Records for this task
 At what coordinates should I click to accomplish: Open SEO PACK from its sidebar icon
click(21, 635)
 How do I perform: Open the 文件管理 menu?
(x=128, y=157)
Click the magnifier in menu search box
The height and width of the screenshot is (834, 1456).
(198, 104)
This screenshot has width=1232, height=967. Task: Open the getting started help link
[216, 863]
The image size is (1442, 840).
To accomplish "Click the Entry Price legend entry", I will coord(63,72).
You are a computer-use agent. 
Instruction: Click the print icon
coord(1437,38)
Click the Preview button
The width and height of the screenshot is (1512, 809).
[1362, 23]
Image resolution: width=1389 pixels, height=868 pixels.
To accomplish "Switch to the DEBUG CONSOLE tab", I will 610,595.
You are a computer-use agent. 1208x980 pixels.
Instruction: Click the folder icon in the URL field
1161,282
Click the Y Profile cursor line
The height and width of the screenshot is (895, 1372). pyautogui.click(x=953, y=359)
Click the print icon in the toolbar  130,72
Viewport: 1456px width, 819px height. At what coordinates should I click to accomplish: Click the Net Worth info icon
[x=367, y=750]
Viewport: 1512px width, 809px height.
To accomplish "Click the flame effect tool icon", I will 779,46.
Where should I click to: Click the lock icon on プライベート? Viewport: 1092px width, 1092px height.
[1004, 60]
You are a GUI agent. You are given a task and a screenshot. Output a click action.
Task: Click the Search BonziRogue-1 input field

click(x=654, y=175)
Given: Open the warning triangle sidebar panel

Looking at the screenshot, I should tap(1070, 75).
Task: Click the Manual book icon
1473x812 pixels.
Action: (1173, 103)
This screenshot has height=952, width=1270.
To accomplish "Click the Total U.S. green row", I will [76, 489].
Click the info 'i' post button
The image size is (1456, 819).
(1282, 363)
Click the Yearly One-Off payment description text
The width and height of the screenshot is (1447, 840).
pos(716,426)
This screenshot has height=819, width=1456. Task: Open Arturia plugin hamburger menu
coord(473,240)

What you are asked to do
Extract the entries above verbatim.

Worked solution
 At what coordinates should I click to accomplish: Open SEO PACK from its sidebar icon
click(21, 635)
 How do I perform: Open the 文件管理 menu?
(x=128, y=157)
Click the magnifier in menu search box
The height and width of the screenshot is (834, 1456).
(198, 104)
This screenshot has width=1232, height=967. Task: Open the getting started help link
[216, 863]
The image size is (1442, 840).
To accomplish "Click the Entry Price legend entry", I will coord(63,72).
You are a computer-use agent. 
Instruction: Click the print icon
coord(1437,38)
Click the Preview button
The width and height of the screenshot is (1512, 809).
[1362, 23]
Image resolution: width=1389 pixels, height=868 pixels.
To accomplish "Switch to the DEBUG CONSOLE tab", I will 610,595.
You are a computer-use agent. 1208x980 pixels.
Instruction: Click the folder icon in the URL field
1161,282
Click the Y Profile cursor line
The height and width of the screenshot is (895, 1372). pyautogui.click(x=953, y=359)
Click the print icon in the toolbar  130,72
Viewport: 1456px width, 819px height. At what coordinates should I click to accomplish: Click the Net Worth info icon
[x=367, y=750]
Viewport: 1512px width, 809px height.
To accomplish "Click the flame effect tool icon", I will 779,46.
Where should I click to: Click the lock icon on プライベート? Viewport: 1092px width, 1092px height.
[1004, 60]
You are a GUI agent. You are given a task and a screenshot. Output a click action.
Task: Click the Search BonziRogue-1 input field

click(x=654, y=175)
Given: Open the warning triangle sidebar panel

Looking at the screenshot, I should tap(1070, 75).
Task: Click the Manual book icon
1473x812 pixels.
Action: (1173, 103)
This screenshot has height=952, width=1270.
To accomplish "Click the Total U.S. green row", I will [76, 489].
Click the info 'i' post button
The image size is (1456, 819).
(1282, 363)
Click the Yearly One-Off payment description text
The width and height of the screenshot is (1447, 840).
pos(716,426)
This screenshot has height=819, width=1456. Task: Open Arturia plugin hamburger menu
coord(473,240)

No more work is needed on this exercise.